Brief: Wherever the string "agent" occurs in a line of these records, report that line.

(Supplied material Opens)

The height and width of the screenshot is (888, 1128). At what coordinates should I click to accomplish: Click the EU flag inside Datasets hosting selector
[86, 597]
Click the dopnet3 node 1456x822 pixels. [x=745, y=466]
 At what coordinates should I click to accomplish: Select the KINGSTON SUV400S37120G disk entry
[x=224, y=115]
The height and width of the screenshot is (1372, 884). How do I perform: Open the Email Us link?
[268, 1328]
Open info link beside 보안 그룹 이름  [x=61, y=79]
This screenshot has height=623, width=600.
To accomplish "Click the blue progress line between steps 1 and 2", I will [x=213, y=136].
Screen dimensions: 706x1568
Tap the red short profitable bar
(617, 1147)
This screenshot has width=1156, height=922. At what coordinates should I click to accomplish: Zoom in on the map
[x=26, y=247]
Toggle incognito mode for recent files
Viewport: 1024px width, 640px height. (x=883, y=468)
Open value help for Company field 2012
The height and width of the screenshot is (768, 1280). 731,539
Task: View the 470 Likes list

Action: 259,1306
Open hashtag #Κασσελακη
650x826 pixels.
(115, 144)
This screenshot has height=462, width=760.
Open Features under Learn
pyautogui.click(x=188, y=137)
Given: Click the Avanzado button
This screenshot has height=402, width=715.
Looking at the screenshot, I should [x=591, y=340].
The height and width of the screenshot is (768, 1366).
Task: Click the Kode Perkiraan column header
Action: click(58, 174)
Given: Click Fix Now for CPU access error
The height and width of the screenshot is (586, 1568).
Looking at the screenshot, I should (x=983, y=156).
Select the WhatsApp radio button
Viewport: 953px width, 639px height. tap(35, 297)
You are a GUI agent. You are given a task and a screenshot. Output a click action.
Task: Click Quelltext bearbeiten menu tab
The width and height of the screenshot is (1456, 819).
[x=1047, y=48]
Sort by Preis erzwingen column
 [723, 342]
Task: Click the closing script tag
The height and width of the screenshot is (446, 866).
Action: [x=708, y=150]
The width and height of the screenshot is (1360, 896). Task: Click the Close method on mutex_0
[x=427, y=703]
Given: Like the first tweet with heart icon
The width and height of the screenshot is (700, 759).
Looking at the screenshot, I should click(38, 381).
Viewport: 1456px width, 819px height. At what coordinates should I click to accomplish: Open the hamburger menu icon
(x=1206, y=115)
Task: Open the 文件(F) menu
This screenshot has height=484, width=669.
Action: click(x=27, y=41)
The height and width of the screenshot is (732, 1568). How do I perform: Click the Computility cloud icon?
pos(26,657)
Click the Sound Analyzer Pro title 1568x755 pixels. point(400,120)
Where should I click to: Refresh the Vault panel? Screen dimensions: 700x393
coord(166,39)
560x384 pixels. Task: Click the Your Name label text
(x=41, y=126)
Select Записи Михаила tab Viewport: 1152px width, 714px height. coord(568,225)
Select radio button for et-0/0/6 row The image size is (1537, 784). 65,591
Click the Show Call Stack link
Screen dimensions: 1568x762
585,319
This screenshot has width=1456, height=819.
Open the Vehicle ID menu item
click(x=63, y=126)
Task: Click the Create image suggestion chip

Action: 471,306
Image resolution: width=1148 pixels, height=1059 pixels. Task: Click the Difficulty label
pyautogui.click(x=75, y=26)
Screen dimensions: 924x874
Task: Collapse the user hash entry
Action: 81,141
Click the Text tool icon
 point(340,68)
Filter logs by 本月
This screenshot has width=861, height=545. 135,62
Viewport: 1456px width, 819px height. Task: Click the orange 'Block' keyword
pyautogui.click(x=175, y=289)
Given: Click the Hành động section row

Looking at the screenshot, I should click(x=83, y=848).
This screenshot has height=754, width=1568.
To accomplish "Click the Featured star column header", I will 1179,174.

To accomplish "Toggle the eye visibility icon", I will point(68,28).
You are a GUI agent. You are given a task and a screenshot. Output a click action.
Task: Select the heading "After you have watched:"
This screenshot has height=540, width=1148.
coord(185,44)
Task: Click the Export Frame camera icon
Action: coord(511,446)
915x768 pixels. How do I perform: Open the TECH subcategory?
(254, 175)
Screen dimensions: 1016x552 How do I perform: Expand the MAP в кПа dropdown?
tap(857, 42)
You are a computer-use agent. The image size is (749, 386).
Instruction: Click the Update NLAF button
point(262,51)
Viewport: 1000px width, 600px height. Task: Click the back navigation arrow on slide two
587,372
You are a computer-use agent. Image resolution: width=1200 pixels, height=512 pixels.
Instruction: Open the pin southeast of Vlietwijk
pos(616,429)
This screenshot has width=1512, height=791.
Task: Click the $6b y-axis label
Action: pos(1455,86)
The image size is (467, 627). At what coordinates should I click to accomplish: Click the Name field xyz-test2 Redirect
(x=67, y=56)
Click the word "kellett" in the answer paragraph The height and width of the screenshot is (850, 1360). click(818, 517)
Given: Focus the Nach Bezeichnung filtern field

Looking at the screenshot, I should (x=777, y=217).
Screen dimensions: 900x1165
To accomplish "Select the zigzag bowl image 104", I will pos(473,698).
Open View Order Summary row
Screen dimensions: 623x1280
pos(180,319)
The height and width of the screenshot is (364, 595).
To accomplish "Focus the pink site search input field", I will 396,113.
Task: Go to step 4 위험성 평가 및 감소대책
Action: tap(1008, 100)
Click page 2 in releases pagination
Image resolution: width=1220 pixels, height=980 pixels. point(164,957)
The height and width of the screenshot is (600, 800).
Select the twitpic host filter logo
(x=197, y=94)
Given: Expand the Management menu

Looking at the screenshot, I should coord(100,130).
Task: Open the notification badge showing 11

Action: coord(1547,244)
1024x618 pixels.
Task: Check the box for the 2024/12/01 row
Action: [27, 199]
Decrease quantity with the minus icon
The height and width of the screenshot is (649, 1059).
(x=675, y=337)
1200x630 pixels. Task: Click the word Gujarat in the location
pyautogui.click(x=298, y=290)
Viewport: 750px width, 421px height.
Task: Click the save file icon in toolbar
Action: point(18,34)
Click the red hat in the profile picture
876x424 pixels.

(Supplied material Closes)

Response area:
You are a GUI agent. You are given a task and a screenshot. Output a click action.
You are a GUI agent. You are given a task and a screenshot. Output a click action.
You are a computer-use agent. The image size is (749, 386).
You are a computer-use agent. Image resolution: width=1200 pixels, height=512 pixels.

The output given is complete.